• **Instructions for the task**
Go over the data below line by line, and state how many lines contain the string "with". Give the number only.

[Dataset entries]
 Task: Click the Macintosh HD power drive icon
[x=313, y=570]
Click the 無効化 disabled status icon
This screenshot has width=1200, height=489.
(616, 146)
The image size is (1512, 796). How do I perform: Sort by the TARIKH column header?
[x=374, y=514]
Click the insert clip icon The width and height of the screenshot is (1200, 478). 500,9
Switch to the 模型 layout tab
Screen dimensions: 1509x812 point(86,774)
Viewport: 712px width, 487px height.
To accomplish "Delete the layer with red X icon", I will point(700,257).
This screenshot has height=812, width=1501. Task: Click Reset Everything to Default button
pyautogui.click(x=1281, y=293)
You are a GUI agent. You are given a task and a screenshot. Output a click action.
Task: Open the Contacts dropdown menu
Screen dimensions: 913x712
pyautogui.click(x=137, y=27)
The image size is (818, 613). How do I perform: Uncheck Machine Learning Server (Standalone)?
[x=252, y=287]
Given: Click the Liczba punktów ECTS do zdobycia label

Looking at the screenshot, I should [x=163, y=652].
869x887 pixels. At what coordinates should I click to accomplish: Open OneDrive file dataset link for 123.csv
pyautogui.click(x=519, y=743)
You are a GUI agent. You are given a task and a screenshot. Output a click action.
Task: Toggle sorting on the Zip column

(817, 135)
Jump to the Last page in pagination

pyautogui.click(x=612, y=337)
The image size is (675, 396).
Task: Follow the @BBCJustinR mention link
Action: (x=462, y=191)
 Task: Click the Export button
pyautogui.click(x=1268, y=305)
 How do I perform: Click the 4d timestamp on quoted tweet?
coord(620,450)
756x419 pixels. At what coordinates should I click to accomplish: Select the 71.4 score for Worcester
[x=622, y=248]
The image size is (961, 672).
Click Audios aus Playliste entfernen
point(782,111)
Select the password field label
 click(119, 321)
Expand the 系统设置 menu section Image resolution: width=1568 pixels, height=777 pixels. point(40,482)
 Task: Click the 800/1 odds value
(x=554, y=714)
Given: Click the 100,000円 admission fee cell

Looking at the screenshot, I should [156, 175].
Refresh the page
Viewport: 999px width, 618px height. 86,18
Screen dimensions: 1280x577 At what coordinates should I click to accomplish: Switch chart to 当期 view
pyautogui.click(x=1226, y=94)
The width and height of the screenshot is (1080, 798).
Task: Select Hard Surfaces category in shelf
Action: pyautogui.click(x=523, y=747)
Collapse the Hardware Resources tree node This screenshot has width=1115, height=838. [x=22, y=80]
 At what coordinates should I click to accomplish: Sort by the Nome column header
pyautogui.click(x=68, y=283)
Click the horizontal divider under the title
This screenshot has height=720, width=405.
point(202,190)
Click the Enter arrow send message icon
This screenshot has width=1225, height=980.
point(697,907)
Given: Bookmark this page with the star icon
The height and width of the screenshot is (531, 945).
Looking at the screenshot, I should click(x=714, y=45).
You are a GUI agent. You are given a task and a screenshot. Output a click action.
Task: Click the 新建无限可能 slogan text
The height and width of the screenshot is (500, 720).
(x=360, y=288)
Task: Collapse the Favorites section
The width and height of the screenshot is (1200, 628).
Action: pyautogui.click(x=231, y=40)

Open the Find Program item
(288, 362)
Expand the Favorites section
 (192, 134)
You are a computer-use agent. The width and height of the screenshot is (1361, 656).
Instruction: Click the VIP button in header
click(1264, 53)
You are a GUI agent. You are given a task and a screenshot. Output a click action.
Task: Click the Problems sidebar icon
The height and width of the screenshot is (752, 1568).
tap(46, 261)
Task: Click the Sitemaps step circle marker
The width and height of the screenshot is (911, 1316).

• **The completed task**
2